Python 2.x's xrange() or 3.x's range() built-in is represented by Scala's until method available to Scala's Int. Just as it is in Python 2.x, ranges are only available for 32-bit integer types. The behavior is very similar (the following examples assumes Python 3.x built-ins, substitute xrange for range for 2.x equivalent):

-- simple range: 0, 1, 2, 3, 4
# Python 3.x (use xrange for 2.x)
xs = range(0, 5)

// Scala
val xs = 0 until 5


-- range with custom increment: 0, 2, 4
# Python 3.x
xs = range(0, 5, 2)

// Scala
val xs = 0 until 5 by 2


-- reversed range: 5, 4, 3, 2, 1
# Python 3.x
xs = range(5, 0, -1)

// Scala
val xs = 5 until 0 by -1


-- invalid ranges => empty
# Python 3.x
range(5, 1)
range(1, 5, -1)

// Scala
5 until 1
1 until 5 by -1

Note that, the behavior is almost identical, including the response to invalid (nonsensical) range specifications like counting from 5 up to 1.

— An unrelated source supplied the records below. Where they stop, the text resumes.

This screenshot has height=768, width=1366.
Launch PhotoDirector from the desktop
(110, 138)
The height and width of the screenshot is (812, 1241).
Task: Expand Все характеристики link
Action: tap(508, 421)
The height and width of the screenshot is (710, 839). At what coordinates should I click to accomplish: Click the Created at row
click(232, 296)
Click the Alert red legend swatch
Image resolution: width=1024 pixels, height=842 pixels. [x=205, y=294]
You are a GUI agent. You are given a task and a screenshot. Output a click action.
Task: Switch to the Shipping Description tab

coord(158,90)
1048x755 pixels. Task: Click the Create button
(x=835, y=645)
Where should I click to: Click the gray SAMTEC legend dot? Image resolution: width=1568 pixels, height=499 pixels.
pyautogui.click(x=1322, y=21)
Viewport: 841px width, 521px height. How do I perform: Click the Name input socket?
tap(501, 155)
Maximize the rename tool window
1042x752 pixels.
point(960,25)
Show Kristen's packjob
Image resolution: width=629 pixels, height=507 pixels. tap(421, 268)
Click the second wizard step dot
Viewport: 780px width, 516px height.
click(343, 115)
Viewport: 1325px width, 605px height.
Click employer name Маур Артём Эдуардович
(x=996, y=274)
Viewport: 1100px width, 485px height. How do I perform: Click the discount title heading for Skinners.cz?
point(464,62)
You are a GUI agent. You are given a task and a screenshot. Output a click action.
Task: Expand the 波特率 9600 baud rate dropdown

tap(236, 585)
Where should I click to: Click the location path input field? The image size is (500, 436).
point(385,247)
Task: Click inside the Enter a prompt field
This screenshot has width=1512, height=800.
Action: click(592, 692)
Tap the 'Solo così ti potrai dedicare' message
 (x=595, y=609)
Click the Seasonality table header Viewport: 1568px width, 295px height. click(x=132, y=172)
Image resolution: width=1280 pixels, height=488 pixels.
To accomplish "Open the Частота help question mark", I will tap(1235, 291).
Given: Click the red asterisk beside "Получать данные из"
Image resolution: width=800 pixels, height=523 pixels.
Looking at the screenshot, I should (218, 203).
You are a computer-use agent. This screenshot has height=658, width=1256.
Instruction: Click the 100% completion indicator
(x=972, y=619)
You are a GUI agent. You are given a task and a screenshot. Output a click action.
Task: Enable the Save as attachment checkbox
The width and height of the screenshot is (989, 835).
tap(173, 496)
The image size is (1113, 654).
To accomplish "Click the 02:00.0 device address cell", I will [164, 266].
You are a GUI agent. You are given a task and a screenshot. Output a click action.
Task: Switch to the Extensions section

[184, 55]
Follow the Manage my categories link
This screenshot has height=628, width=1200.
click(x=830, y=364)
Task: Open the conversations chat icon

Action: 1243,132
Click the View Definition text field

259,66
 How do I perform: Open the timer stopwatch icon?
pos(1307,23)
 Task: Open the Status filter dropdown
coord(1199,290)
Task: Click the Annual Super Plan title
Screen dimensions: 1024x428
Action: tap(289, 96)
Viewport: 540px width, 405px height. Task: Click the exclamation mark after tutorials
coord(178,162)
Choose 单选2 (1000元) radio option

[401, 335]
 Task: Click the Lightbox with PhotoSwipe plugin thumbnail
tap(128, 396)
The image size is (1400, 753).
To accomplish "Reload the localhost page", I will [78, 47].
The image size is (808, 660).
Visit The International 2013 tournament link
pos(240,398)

Also, note that the generator created by until can be invoked multiple times, similar to the generators created by Scala's for-comprehensions.

The equivalent of Python 2.x's range() built-in is the range factory method of the List object. The parameters and behavior would match the behavior of Python's range exactly. See the example below:

# Python 2.x (in 3.x use list(range(...)))
xs = range(0, 5, 2)

// Scala
val xs = List.range(0, 5, 2)

Scala also provides inclusive range constructor and provides all the options (Thanks to Seth Tisue for pointing this and the "by" method out). In Python, there is no built-in inclusive range, but you can simulate it by adding 1 to (for positive ranges) or subtracting 1 from (for negative ranges) the range end.

// simple range ; gives 1, 2, 3, 4, 5
val xs = 1 to 5 
# Python
xs = range(1, 6)

// range with custom step; gives 1, 3, 5
val cs = 1 to 5 by 2
# Python
cs = range(1, 6, 2)

// reversed range; gives 5, 4, 3, 2, 1
val rs = 5 to 1 by -1
# Python
rs = range(5, 0, -1)

Note that until and to are not language keywords, but methods available on Int objects through implicit conversion to RichInt objects. For instance, we could have written 0 until 5 as 0.until(5). by is also not a keyword, but a method on Inclusive and Range (the inclusive range object created by to).

Wrap-up

Hopefully, I can cover more of this fun stuff in later installments.

References

The following were used to check the facts:

  • Programming in Scala
  • Python documentation 2.5, 2.6beta and 3.0beta

Notes

[PyFAQ1]
Why are there separate tuple and list data types Python FAQ
2.6 and above will have a factory method namedtuple, that will allow you to build tuples that work more like structs
[Seth Tisue]
Seth Tisue is the lead developer of NetLogo at the Northwestern University, Evanston, IL.